For those that missed it, Ali Kheyrollahi wrote a post describing his “commentary on the status of .NET” in which he concludes that .NET is a platform for small- to mid-size projects that represent a declining market that will soon die and argues for .NET to pivot. His tweet triggered a very long discussion and at least one blog post in agreement by Rob Ashton, which triggered another long Twitter dialogue. The subsequent discussions center a lot around .NET Core, ASP.NET Core, and all the craziness around the meanings (if any) of beta, RC, RTM, and whether breaking API changes are allowed in each of these various stages. I think it’s safe to say the general feeling outside Redmond is that .NET Core 1.0 RTM is really .NET Core 1.0 alpha 1, and developers are back to waiting for the third release committing to new platforms. (That’s certainly not an absolute.)
The root of this battle, however, appears to stem from bitterness across several boundaries:
- Microsoft vs OSS (which has arguable improved by leaps and bounds)
- Enterprise vs ___? (really just the poorly-named “dark matter” vs not)
- Web vs desktop
- Windows vs cross-platform/Docker
- Azure vs on-prem/other cloud
- C# vs VB/F#/other
- TFS + VS + NuGet vs alternative tool chain
- fill-in-the-blank, e.g. SharePoint vs WordPress
Historically, Microsoft has set the tone, and most of their customers follow suit. Microsoft provided a lot of excellent tools to build applications quickly, and this was seen as a good thing. However, other platforms have stolen the leader role, leaving .NET to copy, borrow, and generally play catch-up. There are a few exceptions, but as can be seen above, most of those are typically given second fiddle and not promoted as well as they should.
I have been quite disappointed over the last year and a half to see how Microsoft managed their transition to OSS. With the exception of F#, a lot of the discussions around the new world of .NET Core have appeared to be a lot less about finding out what customers wanted and instead continuing to tell customers what they want. (This really only applies to a vocal minority and not to the team as a whole.) With the recent announcements about .NET Core 1.0 RTM, that seems to have been rectified to a large degree in that .NET Core will now have a significantly better chance to allow migration from (now)
netcore. I think this is one of the better moves Microsoft has made in the last few years.
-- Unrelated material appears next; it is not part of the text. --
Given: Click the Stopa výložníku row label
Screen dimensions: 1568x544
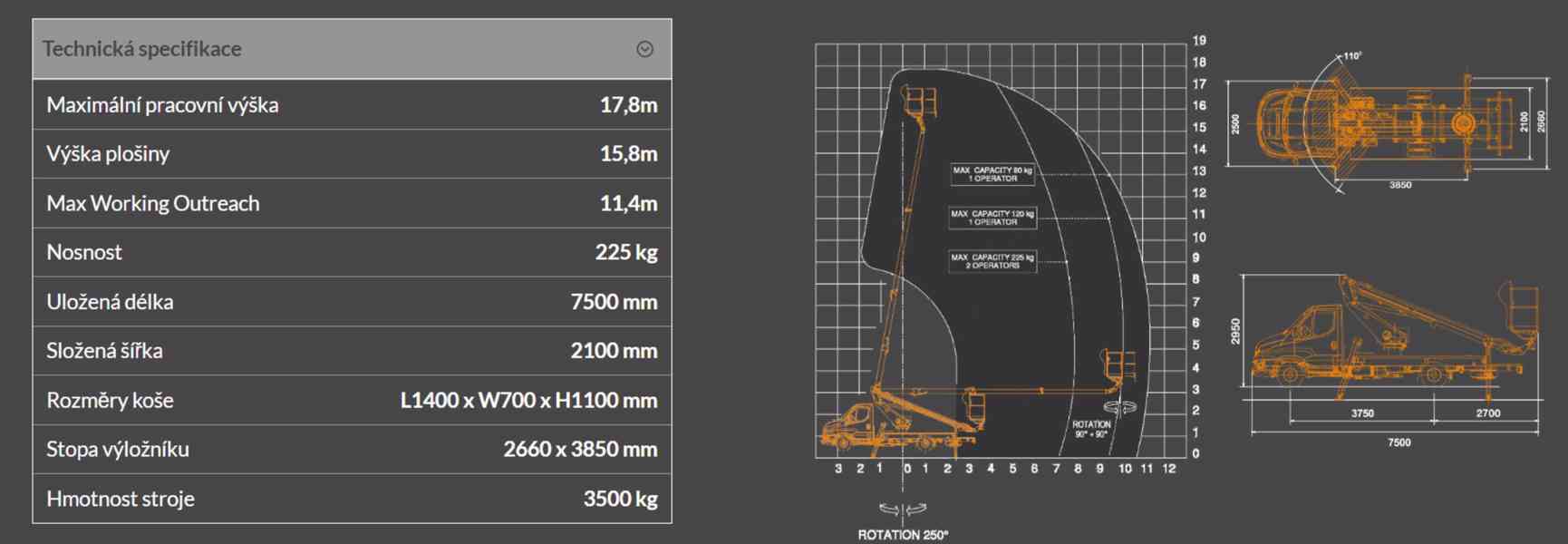Looking at the screenshot, I should tap(118, 450).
This leads me to wonder whether the question behind the creation of .NET Core, which I think was something like “Can we make a tiny .NET that can run everywhere?” was the right question. Remember, .NET was created b/c Sun sued Microsoft for extending Java. A lot has changed since then. Java is now supported on Azure! While I think the CLR is arguably better than the JVM, I wonder whether a better solution might not have been to contribute toward the JVM and work toward merging the JVM and CLR. Perhaps Erlang/BEAM is the right target? WebAssembly all the things?
All of these are non-trivial. I’m not convinced any are good ideas. However, what if the right answer is somewhere along the lines of VS Code (or even VS with its Python, TypeScript, etc. tools), an editor for far more than Microsoft-owned platforms and languages.
Is .NET needed anymore?
What if C#, F#, and VB compilers were extended to target additional platforms, e.g. JVM, Erlang, etc? Would you care?
What if you could use TypeScript to build Windows applications rather than C#? Would you care? (For what it’s worth, I would rather write TypeScript than C#, so this is not a made up question.)
What if Visual Studio and VS Code focused on providing excellent tooling for traditionally CLI-driven tools in the JVM ecosystem and integrated seamlessly across the new Linux support coming in Windows 10? Would that impact you?
Is .NET Core a hope for the future, or yet another Silverlight- or Metro-like fad? Can it really succeed where Java failed? (NOTE: Erlang and node.js succeeded in cross-platform support, so it is possible.)